A rational number is a number that can be written as a fraction whose numerator and denominator are both integers (and the denominator must not be zero). An irrational number is a number that cannot be expressed as a finite or repeating decimal.
Rational Numbers
Definition: A rational number is any number that can be expressed as a fraction \( \frac{p}{q} \) where \( p \) and \( q \) are integers but \( q \) ≠ zero. The word “rational” comes from the word “ratio”.
Decimal Representation: When a rational number is expressed as a decimal, it either:
Terminates: The decimal ends after a finite number of digits (e.g., \( \frac{1}{4} \) = 0.25)
Repeats: The decimal has a sequence of digits that repeats infinitely (e.g., \( \frac{1}{3} \) = 0.333…)
The following diagram gives some properties and examples of rational numbers and irrational numbers. Scroll down the page for more examples and solutions.

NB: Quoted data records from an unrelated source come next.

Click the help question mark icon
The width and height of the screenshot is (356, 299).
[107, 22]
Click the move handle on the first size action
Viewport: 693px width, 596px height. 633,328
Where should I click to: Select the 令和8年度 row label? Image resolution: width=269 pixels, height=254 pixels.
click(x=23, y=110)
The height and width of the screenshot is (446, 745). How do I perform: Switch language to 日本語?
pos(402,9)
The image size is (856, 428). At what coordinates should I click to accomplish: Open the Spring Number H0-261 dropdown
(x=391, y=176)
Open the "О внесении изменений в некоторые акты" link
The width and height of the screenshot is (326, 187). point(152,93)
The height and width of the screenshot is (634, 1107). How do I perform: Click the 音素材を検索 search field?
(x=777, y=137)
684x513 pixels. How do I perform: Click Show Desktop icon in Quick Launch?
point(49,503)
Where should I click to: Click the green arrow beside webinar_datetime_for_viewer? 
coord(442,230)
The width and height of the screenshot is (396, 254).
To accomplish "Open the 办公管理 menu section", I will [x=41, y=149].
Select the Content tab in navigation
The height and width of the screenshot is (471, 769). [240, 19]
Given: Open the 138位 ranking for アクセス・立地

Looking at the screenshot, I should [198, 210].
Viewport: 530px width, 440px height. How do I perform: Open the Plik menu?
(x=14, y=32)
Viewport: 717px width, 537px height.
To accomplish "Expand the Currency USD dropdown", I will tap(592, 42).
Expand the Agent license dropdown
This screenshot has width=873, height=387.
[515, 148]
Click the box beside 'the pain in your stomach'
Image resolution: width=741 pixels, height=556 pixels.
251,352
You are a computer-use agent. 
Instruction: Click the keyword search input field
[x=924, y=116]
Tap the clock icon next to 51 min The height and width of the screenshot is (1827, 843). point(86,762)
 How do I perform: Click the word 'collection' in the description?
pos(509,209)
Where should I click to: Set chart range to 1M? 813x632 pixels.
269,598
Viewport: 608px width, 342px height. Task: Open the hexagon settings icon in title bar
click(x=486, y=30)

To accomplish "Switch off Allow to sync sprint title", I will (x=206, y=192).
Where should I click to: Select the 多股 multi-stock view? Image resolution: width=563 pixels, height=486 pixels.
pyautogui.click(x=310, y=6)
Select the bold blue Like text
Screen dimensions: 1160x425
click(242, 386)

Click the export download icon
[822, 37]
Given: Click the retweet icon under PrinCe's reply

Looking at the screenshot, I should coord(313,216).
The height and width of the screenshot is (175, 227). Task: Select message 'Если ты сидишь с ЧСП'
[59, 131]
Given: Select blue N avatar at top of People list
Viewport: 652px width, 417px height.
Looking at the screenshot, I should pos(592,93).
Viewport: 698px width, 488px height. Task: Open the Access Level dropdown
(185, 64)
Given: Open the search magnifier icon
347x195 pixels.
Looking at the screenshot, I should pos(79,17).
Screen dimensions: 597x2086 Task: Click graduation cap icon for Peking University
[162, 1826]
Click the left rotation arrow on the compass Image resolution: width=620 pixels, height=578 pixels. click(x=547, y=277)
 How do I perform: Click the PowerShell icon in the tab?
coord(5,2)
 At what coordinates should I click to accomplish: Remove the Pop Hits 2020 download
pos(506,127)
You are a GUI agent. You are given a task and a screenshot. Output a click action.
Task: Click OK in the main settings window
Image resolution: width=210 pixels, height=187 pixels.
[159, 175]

Fraction, Decimal & Rational Number Worksheets
Practice your skills with the following worksheets:
Online & Printable Fraction Worksheets
Online & Printable Decimal Worksheets
Online & Printable Rational Number Worksheets
Irrational Numbers
Definition: An irrational number is a real number that cannot be expressed as a fraction \( \frac{p}{q} \) where \( p \) and \( q \) are integers but \( q \) ≠ zero.
Decimal Representation: When an irrational number is expressed as a decimal, it is non-terminating and non-repeating. The decimal goes on forever without any pattern of digits repeating.
Examples:
\( \sqrt(2) \) ≈ 1.414213…
π ≈ 3.14159…
Square roots of non-perfect squares (e.g., \( \sqrt{5} \), \( \sqrt{6} \), etc.)
Cube roots of non-perfect cubes (e.g., \( \sqrt[3]{2} \), \( \sqrt[3]{3} \), etc.)
Rational vs. Irrational Numbers
This video explains the difference between rational and irrational numbers and how to identify rational and irrational numbers.
Rational and Irrational Numbers
Irrational Numbers
Try out our new and fun Fraction Concoction Game.
Add and subtract fractions to make exciting fraction concoctions following a recipe. There are four levels of difficulty: Easy, medium, hard and insane. Practice the basics of fraction addition and subtraction or challenge yourself with the insane level.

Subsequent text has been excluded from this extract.